Passage:
»»
He recounted his father's reaction to the conference's shift of women's basketball to a Thursday-Saturday scheduling model — a membership-driven decision that still earned the commissioner an earful at home.

"He said, 'Yeah, but you commissioner. If you can't change it, then who can?'" McClelland recalled, laughing.

The commissioner acknowledged the buck stops at his desk but said the conference's national rise belongs to a collective.

"The success that we have is not solely on my shoulders," McClelland said. "There are so many different individuals that contribute at the institutional level, at the conference level and the ancillary level."

The Bottom Line

As the championships unfolded, McClelland emphasized the mission statement underlying every strategic plan and media partnership the conference undertakes.

"We are graduating students that normally would not have an opportunity to even go to college," he said. "That's what this is all about."

The SWAC was once defined by what it lacked, but it is now shifting its financial focus and becoming more competitive in football and basketball.

FAQ’s about the SWAC

How many minutes has SWAC TV streamed since launch?

SWAC TV has logged more than 55 million minutes watched, 2.5 million unique viewers, and approximately 580 million impressions in its first eight months of operation, according to Commissioner Dr. Charles McClelland.
««
Required work: Extract verbatim the portion of the article about the SWAC commissioner starting with "The Bottom Line" and going on through "the conference undertakes.". Rely solely on the article about the SWAC commissioner, drawing on nothing beyond its text.

Data section:
»»
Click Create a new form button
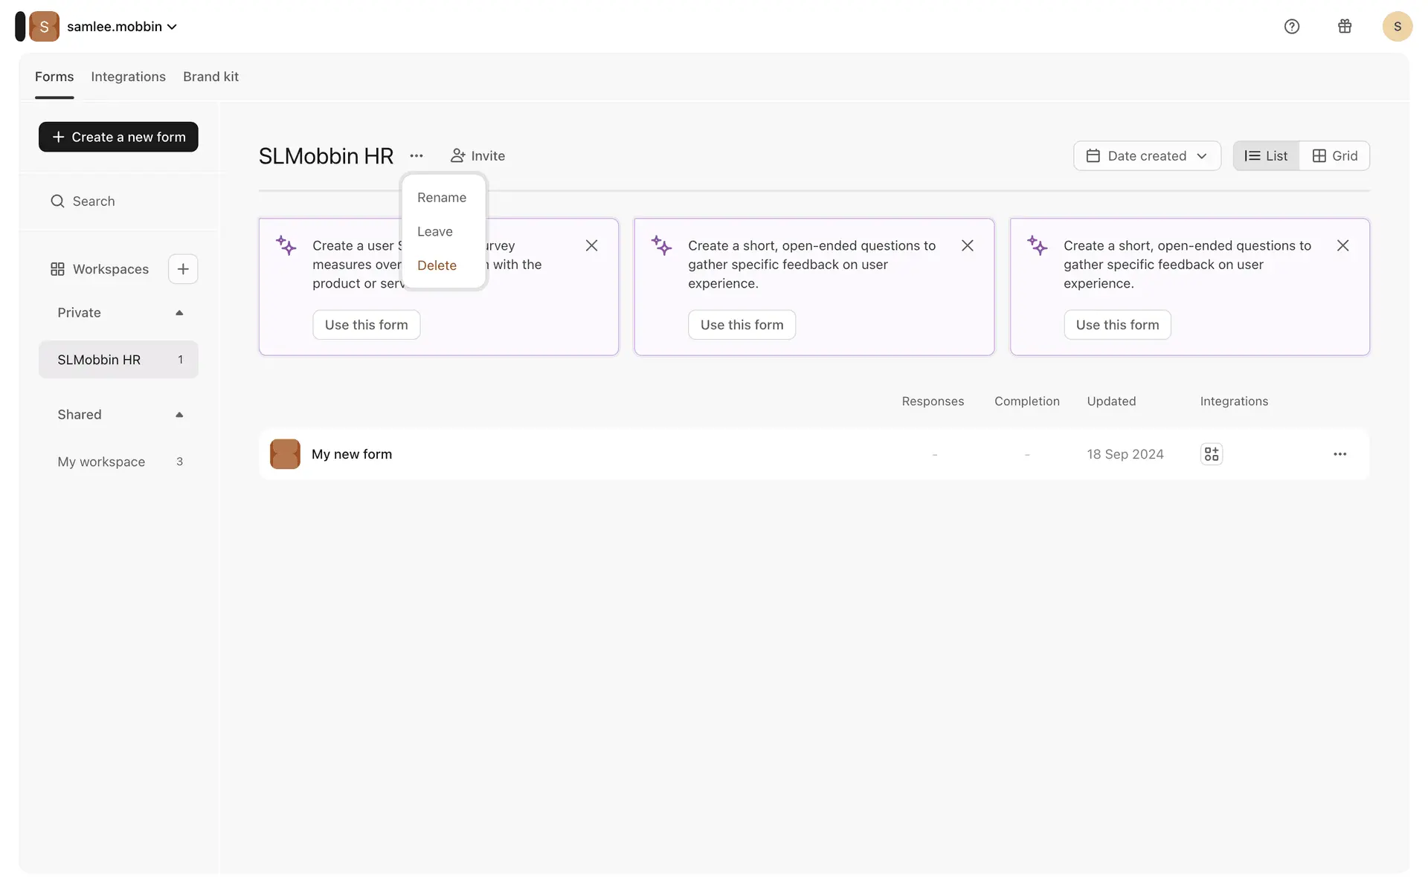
««
Full output:
The Bottom Line

As the championships unfolded, McClelland emphasized the mission statement underlying every strategic plan and media partnership the conference undertakes.